As I write it is raining again, the misty almost-can’t-see-it rain. The weather forecaster called it wet fog the other day. It’s what makes the summer here a gloriousity- when it finally comes sometime in July, when southerners are looking for escape. I look forward to rediscovering this forgotten season in my new old home, but I am mourning spring in the South. I anticipated this. I already have my ticket to North Carolina in April.


Sunday, February 10, 2013

Choosh

"And the idea of just wandering off to a cafe with a notebook and writing and seeing where that takes me for awhile is just bliss" (J.K. Rowling)

I have been doing just this for nearly a decade and a half now-sitting in a cafe with a steaming mug of coffee and writing in a journal whatever is in my gut and seeing where it takes me. I've been sharing a more thoughtful version with whoever wants to read it for almost four years. But always it is a reaching down deep into myself, usually with pretty much no knowing what I will end up with.

I have a new favorite word: Choosh. And you won’t find it on Google-at least I couldn’t. It is a biblical Hebrew word meaning “sense” or “feeling.” It is onomatopoetic-which is my lifetime favorite word-capturing the sound of a rush of breath that emanates from the deep reaches of the spirit. It is a word that speaks not of rational deliberation and assessment, but of inner vision. It is what you sense, not what you know.

I’ve been thinking about that word all week. When have I experienced choosh? When have I known deep down into spirit what I should do or what I thought would happen that defied all reason and fact? Certainly when I bought my house. It was ridiculous to think I could financially manage that, and crunching the numbers bore out my doubt. And I had no evidence that I could take care of a house all by myself. Then there was the garden: it was a mess. But my choosh was that it would work out, and I was the only one standing in the way of letting it happen. I bought that house, and that garden, and in the five years they were mine my life was changed.

[Objectives]:
A – In the blog entry, what does the biblical Hebrew word "choosh" mean?
B – List every reason the blog entry gives for doubting that buying the house would work out.

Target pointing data
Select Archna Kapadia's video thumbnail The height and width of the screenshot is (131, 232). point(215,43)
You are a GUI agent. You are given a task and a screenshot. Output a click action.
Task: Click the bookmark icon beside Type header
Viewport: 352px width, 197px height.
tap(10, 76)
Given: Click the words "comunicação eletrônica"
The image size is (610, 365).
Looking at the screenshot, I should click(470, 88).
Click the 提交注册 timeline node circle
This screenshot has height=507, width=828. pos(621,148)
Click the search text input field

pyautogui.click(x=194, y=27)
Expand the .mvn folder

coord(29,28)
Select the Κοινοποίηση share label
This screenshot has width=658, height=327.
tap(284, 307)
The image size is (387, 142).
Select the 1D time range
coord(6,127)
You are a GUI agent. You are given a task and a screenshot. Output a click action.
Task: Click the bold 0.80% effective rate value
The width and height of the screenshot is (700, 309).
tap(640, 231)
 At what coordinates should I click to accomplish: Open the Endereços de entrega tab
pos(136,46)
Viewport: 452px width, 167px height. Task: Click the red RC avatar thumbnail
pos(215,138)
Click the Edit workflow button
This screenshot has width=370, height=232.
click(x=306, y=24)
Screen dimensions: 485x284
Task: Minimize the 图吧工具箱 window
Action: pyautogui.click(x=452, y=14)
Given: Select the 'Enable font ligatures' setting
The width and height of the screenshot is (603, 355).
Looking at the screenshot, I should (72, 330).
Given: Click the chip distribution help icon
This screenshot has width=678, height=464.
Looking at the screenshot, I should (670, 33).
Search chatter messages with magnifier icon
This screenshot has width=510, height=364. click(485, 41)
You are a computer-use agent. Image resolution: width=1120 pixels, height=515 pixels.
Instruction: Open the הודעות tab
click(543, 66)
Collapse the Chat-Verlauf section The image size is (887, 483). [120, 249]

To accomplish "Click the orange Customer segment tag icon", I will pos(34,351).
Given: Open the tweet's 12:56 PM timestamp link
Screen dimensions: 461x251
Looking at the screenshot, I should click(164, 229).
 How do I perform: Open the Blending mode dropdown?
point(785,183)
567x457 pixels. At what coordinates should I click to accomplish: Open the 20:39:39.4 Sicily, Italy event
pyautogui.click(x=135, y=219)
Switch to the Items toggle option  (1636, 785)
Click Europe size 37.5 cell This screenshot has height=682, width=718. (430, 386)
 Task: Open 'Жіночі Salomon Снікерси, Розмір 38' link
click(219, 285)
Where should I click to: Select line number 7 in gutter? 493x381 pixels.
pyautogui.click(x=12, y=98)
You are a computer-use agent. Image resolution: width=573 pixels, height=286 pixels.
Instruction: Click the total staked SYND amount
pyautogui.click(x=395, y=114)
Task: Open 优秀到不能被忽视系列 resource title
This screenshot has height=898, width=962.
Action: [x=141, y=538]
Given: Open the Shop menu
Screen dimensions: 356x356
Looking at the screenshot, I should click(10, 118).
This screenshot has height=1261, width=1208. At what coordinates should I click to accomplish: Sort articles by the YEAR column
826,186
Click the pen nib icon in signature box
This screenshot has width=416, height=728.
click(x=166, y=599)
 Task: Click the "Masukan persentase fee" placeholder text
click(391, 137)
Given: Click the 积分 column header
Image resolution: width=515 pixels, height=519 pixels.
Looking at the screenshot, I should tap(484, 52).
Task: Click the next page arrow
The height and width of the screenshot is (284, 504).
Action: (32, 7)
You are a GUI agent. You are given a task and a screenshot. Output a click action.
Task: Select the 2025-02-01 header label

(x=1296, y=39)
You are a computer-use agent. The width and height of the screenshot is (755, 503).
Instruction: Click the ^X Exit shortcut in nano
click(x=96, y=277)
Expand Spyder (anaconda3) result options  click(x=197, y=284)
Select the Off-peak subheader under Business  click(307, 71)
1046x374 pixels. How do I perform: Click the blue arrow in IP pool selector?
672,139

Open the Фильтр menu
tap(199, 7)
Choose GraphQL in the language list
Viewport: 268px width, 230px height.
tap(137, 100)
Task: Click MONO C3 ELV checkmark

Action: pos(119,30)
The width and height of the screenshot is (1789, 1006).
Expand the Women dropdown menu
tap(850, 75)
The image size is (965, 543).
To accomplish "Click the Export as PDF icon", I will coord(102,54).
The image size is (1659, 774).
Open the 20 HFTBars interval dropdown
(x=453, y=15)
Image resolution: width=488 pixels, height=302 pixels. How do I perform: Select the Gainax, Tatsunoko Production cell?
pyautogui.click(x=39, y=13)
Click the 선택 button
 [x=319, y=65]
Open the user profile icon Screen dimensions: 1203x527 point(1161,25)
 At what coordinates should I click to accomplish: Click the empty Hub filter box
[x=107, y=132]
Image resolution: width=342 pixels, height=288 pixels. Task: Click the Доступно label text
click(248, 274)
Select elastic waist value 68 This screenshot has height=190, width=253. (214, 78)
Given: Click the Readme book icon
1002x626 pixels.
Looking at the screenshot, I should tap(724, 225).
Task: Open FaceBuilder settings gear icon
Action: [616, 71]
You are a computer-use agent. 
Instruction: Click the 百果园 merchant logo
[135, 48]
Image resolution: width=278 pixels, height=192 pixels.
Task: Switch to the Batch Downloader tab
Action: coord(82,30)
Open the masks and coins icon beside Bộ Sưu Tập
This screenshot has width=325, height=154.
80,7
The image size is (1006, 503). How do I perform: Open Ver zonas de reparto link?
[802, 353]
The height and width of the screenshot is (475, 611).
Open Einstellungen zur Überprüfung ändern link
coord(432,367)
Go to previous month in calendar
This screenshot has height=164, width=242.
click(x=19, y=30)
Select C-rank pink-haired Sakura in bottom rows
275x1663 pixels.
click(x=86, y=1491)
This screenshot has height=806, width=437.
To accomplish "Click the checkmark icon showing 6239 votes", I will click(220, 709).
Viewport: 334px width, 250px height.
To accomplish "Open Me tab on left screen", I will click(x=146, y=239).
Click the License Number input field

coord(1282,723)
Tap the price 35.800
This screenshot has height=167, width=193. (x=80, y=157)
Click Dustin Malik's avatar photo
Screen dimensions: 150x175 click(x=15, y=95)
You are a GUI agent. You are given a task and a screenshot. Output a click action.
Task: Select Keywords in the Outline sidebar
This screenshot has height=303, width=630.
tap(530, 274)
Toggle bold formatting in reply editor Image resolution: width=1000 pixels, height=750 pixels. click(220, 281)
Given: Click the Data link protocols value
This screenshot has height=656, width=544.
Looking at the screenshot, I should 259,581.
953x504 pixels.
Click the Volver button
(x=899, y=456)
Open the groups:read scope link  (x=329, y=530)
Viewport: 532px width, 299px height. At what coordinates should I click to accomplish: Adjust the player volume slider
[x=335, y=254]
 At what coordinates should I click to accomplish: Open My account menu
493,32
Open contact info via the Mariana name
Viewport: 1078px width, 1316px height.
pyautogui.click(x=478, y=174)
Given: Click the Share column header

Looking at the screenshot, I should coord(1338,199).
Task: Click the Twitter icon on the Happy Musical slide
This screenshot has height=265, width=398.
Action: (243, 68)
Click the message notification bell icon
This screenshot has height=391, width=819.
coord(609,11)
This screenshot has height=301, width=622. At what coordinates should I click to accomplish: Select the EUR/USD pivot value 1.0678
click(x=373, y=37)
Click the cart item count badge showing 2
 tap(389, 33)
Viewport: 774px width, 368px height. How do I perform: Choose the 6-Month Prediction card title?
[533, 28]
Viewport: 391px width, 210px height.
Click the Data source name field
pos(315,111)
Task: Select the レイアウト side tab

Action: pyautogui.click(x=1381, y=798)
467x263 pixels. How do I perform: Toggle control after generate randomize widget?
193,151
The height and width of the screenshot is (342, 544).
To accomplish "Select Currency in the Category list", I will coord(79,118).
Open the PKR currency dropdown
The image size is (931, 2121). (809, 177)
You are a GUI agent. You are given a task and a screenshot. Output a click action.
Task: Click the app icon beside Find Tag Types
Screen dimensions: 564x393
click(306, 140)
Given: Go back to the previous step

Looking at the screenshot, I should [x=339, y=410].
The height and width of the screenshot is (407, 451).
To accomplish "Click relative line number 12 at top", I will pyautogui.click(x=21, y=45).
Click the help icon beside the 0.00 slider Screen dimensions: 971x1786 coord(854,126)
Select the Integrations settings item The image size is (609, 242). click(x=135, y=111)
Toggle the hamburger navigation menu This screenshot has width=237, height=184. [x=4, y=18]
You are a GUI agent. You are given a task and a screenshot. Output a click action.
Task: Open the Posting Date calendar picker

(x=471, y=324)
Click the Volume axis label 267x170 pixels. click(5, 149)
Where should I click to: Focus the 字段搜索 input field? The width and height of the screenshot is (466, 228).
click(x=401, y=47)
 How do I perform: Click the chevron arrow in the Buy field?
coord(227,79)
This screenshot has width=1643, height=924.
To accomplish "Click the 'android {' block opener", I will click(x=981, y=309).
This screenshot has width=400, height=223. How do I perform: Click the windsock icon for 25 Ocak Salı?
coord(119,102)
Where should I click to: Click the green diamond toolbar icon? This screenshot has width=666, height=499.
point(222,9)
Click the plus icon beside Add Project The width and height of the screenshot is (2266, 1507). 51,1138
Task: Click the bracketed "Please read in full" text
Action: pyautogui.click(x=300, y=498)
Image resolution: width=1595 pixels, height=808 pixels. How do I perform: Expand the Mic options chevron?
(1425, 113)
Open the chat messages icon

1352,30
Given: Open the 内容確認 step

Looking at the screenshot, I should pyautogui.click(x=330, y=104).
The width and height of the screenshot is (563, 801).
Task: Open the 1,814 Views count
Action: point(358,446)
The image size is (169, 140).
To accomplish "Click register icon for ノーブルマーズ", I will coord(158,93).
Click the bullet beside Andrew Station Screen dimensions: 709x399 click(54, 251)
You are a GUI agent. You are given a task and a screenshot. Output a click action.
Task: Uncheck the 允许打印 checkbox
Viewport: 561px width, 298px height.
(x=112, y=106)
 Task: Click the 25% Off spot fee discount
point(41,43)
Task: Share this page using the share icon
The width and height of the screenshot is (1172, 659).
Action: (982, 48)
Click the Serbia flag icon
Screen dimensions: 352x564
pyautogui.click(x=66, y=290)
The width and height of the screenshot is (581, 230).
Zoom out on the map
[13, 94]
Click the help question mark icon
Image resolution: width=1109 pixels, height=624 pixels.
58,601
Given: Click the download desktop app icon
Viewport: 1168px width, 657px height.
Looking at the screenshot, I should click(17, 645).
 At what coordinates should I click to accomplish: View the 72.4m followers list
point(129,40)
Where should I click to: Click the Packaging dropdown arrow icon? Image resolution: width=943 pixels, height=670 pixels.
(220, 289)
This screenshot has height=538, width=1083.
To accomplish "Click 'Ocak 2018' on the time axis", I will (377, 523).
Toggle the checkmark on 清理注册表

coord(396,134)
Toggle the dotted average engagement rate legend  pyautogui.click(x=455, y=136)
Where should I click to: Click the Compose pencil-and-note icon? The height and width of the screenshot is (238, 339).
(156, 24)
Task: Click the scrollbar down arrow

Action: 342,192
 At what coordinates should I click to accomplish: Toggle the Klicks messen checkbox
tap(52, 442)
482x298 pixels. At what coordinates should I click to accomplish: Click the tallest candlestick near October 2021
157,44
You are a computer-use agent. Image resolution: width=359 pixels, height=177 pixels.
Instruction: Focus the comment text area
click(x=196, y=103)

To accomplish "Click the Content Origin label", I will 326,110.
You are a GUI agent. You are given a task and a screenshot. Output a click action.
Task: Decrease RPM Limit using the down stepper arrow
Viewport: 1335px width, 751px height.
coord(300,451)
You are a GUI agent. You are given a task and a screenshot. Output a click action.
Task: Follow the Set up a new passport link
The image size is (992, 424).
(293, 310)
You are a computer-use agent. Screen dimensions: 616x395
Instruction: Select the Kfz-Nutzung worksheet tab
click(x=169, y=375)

[Answers given]:
A – It means "sense" or "feeling."

B –
- It seemed ridiculous to think the writer could manage it financially, and crunching the numbers bore out that doubt.
- The writer had no evidence of being able to take care of a house alone.
- The garden was a mess.